**TASK**: When the line containing "The width and height of the screenshot is (412, 184)." is reached, begin transcribing. Continue exactly through the final line of the listing, and return nothing else.

**DATA FOR REVIEW**:
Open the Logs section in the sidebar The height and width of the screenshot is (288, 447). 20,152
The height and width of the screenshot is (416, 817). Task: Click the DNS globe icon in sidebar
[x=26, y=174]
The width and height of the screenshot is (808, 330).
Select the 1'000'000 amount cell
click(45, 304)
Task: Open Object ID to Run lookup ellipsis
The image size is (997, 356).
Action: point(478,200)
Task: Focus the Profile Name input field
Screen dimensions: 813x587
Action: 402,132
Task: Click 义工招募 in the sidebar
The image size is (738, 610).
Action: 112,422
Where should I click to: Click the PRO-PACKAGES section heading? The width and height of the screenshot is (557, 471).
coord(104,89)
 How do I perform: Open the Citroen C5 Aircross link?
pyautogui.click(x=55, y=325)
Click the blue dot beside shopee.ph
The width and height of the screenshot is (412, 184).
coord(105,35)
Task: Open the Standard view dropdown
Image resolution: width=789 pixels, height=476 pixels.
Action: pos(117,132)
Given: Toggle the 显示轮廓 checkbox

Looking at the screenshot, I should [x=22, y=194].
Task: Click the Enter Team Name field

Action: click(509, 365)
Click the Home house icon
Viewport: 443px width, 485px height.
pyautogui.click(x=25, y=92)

**YOUR SOLUTION**:
The width and height of the screenshot is (412, 184).
coord(105,35)
Task: Open the Standard view dropdown
Image resolution: width=789 pixels, height=476 pixels.
Action: pos(117,132)
Given: Toggle the 显示轮廓 checkbox

Looking at the screenshot, I should [x=22, y=194].
Task: Click the Enter Team Name field

Action: click(509, 365)
Click the Home house icon
Viewport: 443px width, 485px height.
pyautogui.click(x=25, y=92)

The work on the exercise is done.